Mme de Fiennes[1] voulut l’y faire demeurer hier ; mais on comprit par la réponse de la Reine qu’elle pouvoit s’en retourner[2].

Le prince d’Harcourt[3] et la Feuillade[4] eurent querelle avant-hier chez Jeannin[5]. Le prince disant que le chevalier de Gramont[6] avoit l’autre jour ses poches pleines d’argent, il en prit à témoin la Feuillade, qui dit que cela n’étoit point, et qu’il n’avoit pas un sou. « Je vous dis que si. — Je vous dis que non.. — Taisez-vous, la Feuillade. — Je n’en ferai rien. » Là-dessus le prince lui jeta une assiette à la tête, l’autre lui jeta un couteau ; ni l’un ni l’autre ne porta. On se met entre-deux, on les fait embrasser ; le soir ils se parlent au Louvre, comme si de rien n’étoit. Si vous avez jamais vu le procédé des académistes[7] qui ont campos, vous trouverez que cette querelle y ressemble fort.

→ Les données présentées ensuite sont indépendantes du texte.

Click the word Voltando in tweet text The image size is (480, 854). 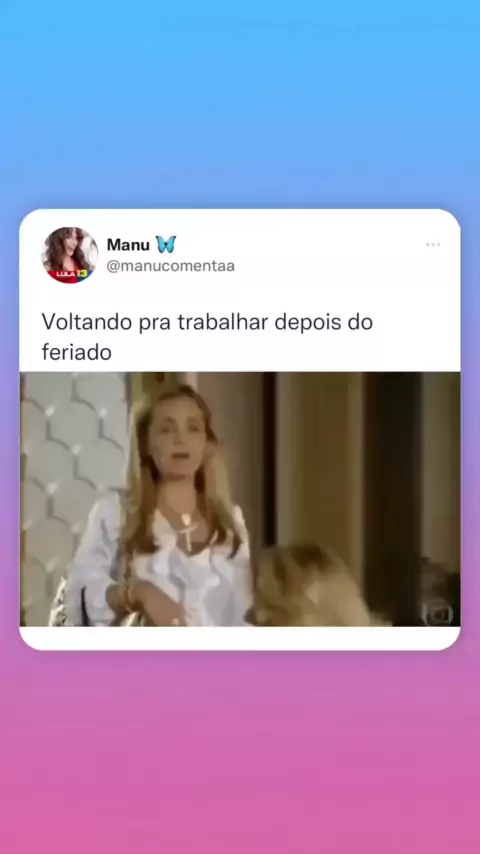(87, 321)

  1. C’était le nom de sa maison. On l’appeloit Mlle de Fruges avant son mariage avec Deschapelles, fils de la nourrice de la reine d’Angleterre, dont elle ne porta jamais le nom. Voyez les Mémoires de Mademoiselle. tome III. P. 263. et ceux de Montglas, tome LI. p. 57.
  2. M. Walckenaer (tome II, p. 55 et suivantes) donne un tout autre motif de l’exclusion de la duchesse de Roquelaure.
  3. Charles de Lorraine, IIIe du nom, du vivant de son père prince d’Harcourt (Bussy écrit de Harcour). Voyez la note 3 de la lettre 26.
  4. François, vicomte d’Aubusson, duc de la Feuillade, pair et maréchal de France en 1675. Voyez la lettre du 20 juillet 1679.
  5. Nicolas Jeannin de Castille, trésorier de l’Épargne, petit-fils par sa mère du président Jeannin.
  6. Le chevalier, plus tard comte de Gramont, le héros des Mémoires d’Hamilton, servit de bonne heure comme volontaire sous Condé et sous Turenne. Il mourut en 1707, à l’âge de quatre-vingt-six ans.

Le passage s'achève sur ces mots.